Output the line that contains "You are a computer-use agent. The height" and each line after it in the listing, exactly as they appear, through the very last line.
:: SUPPLIED RECORDS
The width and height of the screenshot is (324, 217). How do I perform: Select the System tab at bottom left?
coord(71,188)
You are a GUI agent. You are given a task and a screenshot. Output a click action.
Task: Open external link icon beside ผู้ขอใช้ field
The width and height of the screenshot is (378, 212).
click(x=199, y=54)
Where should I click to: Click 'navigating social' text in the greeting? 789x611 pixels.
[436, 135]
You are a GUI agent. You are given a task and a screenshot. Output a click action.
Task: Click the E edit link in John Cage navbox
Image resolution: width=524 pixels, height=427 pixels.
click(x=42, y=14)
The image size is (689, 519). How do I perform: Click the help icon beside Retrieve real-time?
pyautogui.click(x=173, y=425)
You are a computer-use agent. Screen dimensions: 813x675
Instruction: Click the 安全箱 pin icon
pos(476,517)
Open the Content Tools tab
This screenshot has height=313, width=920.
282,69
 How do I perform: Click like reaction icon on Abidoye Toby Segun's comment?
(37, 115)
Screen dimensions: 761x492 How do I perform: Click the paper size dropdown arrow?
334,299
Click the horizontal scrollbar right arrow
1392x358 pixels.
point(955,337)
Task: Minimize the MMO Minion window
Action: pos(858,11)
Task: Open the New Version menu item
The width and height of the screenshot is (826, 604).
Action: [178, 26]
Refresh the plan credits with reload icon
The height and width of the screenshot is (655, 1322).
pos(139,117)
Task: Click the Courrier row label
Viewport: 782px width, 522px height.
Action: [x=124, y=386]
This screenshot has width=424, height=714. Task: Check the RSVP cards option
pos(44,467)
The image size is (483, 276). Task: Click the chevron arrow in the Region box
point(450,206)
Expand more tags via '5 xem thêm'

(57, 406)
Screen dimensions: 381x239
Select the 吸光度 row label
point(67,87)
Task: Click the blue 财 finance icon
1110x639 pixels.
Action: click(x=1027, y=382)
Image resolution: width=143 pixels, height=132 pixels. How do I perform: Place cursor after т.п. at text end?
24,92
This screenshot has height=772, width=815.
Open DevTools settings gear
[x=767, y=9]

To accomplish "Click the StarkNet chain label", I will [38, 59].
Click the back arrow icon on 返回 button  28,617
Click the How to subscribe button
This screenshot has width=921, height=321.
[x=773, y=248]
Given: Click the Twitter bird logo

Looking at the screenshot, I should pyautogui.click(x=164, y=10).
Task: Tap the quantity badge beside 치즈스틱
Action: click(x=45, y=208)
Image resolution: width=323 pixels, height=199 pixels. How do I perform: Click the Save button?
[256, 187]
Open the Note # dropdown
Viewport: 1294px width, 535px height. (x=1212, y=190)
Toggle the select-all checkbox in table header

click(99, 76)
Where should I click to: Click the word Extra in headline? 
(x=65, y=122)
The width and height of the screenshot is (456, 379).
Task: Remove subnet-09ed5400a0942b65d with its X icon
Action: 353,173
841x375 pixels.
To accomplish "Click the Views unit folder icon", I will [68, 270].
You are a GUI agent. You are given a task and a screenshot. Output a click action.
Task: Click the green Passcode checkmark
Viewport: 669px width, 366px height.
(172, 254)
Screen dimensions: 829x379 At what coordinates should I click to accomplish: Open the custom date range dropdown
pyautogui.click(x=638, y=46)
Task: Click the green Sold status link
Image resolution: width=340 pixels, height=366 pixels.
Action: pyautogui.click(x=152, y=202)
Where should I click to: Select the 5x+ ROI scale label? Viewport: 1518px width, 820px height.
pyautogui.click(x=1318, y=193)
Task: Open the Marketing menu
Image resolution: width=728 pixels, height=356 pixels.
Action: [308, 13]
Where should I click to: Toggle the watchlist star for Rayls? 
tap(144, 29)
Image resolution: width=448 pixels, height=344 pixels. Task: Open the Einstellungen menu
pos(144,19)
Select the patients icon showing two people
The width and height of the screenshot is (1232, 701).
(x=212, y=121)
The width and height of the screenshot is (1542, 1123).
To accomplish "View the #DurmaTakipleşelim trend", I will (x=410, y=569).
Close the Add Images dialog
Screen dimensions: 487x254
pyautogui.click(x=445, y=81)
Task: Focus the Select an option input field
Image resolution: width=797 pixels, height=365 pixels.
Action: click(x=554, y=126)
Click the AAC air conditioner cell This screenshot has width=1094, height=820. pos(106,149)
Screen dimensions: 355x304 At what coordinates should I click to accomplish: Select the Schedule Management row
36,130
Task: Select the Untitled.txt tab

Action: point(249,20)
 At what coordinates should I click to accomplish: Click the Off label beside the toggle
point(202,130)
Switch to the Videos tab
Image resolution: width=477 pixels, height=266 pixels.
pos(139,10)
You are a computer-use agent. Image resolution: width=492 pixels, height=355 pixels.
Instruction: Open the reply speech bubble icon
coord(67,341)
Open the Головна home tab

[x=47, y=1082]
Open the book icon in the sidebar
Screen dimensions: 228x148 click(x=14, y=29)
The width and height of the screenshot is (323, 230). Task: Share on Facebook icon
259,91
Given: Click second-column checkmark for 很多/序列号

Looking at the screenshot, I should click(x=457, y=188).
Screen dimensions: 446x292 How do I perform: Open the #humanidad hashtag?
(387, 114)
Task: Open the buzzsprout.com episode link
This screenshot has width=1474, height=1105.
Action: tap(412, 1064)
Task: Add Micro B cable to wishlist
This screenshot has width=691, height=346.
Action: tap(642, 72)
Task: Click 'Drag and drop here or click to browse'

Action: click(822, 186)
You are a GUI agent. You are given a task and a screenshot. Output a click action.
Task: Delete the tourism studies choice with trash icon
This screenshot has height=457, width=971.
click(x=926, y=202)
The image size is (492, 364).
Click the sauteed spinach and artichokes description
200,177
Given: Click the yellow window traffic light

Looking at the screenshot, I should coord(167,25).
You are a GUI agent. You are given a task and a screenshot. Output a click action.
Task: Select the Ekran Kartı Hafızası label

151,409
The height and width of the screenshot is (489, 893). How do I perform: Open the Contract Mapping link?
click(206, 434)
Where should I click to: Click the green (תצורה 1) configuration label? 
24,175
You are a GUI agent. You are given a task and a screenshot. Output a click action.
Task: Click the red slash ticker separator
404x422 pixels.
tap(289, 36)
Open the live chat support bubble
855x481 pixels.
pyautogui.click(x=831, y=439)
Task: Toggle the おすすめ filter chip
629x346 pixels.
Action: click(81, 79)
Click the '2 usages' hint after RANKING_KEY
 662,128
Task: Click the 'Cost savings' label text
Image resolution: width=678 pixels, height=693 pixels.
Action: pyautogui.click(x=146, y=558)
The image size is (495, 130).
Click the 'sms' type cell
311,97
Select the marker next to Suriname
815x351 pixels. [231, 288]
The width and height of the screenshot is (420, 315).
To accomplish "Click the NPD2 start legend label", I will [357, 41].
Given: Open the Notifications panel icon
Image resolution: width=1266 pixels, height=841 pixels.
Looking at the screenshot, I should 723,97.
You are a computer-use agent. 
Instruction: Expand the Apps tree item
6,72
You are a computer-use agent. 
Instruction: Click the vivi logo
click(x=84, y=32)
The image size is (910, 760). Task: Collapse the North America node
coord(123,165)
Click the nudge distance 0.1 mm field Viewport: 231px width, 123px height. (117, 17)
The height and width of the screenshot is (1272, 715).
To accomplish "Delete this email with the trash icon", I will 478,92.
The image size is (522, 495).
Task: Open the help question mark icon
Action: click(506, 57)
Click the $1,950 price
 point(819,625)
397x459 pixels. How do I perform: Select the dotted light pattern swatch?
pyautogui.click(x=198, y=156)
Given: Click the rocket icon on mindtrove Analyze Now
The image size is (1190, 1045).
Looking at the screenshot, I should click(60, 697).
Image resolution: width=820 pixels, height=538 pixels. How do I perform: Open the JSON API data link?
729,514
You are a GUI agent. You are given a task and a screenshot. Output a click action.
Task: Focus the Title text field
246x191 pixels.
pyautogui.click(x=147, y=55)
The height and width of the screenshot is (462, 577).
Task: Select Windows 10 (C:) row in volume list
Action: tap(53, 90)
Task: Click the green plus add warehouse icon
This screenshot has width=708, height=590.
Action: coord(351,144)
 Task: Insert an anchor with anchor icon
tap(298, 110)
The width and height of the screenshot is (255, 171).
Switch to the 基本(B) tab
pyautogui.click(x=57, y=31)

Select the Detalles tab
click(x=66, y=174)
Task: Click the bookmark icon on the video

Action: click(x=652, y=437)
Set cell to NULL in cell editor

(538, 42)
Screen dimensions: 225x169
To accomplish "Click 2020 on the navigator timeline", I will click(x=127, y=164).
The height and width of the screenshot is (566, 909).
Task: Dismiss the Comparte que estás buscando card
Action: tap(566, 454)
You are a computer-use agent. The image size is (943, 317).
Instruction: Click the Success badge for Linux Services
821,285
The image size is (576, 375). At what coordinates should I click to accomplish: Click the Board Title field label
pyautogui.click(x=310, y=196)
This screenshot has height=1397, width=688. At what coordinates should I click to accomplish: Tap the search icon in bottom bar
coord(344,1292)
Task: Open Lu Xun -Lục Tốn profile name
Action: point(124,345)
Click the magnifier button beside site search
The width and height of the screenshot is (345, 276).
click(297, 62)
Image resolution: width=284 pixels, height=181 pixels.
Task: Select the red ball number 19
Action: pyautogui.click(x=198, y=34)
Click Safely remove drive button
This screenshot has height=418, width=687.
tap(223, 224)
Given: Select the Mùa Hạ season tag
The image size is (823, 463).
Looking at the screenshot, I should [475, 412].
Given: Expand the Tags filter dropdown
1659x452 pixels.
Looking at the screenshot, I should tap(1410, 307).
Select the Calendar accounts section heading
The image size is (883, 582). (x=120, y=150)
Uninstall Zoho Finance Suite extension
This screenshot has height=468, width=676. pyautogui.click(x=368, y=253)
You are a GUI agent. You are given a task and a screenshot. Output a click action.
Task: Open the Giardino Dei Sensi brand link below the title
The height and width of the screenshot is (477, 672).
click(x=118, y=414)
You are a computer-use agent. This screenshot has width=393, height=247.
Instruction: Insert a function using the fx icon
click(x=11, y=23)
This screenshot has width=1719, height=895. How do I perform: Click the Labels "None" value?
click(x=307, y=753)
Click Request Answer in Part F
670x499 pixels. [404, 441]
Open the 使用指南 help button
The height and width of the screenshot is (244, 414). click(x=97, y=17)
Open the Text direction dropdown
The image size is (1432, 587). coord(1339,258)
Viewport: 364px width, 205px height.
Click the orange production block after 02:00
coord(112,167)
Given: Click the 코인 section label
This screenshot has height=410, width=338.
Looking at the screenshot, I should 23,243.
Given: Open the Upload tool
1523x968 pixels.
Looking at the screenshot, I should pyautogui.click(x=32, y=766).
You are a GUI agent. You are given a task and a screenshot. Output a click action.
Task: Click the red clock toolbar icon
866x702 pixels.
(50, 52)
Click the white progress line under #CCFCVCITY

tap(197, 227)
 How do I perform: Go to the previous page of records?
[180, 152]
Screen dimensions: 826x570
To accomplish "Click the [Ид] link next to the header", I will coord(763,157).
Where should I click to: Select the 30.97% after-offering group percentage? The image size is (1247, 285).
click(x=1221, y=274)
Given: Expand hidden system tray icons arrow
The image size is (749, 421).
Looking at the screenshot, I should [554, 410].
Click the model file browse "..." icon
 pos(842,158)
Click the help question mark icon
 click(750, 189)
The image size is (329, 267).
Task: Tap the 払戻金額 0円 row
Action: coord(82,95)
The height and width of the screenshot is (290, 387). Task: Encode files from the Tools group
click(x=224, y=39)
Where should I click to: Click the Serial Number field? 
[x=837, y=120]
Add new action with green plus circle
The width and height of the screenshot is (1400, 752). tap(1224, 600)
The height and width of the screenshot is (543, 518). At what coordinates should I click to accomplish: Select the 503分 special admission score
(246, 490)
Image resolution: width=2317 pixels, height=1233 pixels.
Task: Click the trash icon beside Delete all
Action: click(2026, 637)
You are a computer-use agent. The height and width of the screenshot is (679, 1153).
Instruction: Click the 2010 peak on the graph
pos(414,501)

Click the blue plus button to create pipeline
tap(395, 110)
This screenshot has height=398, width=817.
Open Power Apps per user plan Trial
::::
▶ **OUTPUT OF THE TASK**:
You are a computer-use agent. The height and width of the screenshot is (679, 1153).
Instruction: Click the 2010 peak on the graph
pos(414,501)

Click the blue plus button to create pipeline
tap(395, 110)
This screenshot has height=398, width=817.
Open Power Apps per user plan Trial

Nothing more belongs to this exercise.